Ah, "scribes and Pharisees, hypocrites,"

did he save others? Are ye not afraid to crucify a man who saved others? Do bad men "save others?"

As to coming down from the cross, suppose that like Joseph, cast to death by his brethren; like Moses, rejected at first by your predecessors in Egypt, the purpose of your God requires that the king of Israel thus should suffer: that

"as Moses lifted up the serpent in the wilderness, the son of man should thus be lifted up."

How can he in that case "come down from the cross?" How then should the Scripture be fulfilled?

Nazareth Revisited Ch 58



... is who is forgiven for crucifying Jesus?

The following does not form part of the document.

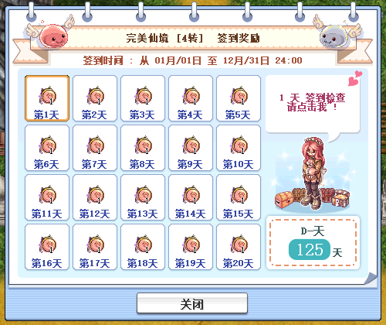Click the pink-haired girl character
386x325 pixels.
pyautogui.click(x=313, y=173)
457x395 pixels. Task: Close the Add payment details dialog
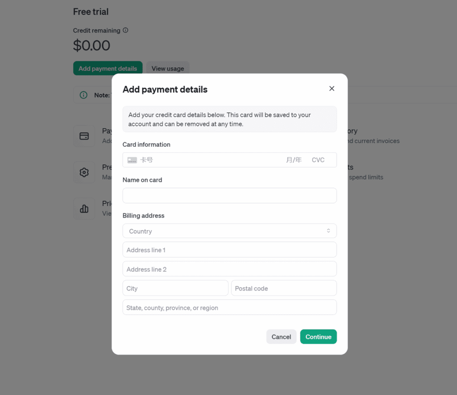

The Romans were forgiven because they knew him not but, what about the Jewish authorities who set out to kill him?

Jesus clears this up in John 19:11 when he answered Pilate, "he that delivered me unto thee hath the greater sin."

Therefore, the Sanhedrin bear 'the greater sin' because of their actions and will be held responsible.

Bro Matt Drywood [Hamilton Book Road (Can)] Comment added in 2003



36 And the soldiers also mocked him, coming to him, and offering him vinegar,

Although they ridiculed him they were moved in spirit to assuage the intensity of his suffering offering him sour wine.

There was, first of all, a mitigating touch of humanity. They offered their noble victim a mixture to drink, which it is said would have had the effect of dulling sensibility to pain. Was this the result of softened feelings, inspired by the spectacle of his broken-heartedness? (for it is written in the psalms, "Grief hath broken his heart" -- we may know that such would be his aspect). Whatever feeling prompted their kindness, it was in vain. Jesus refused the drink.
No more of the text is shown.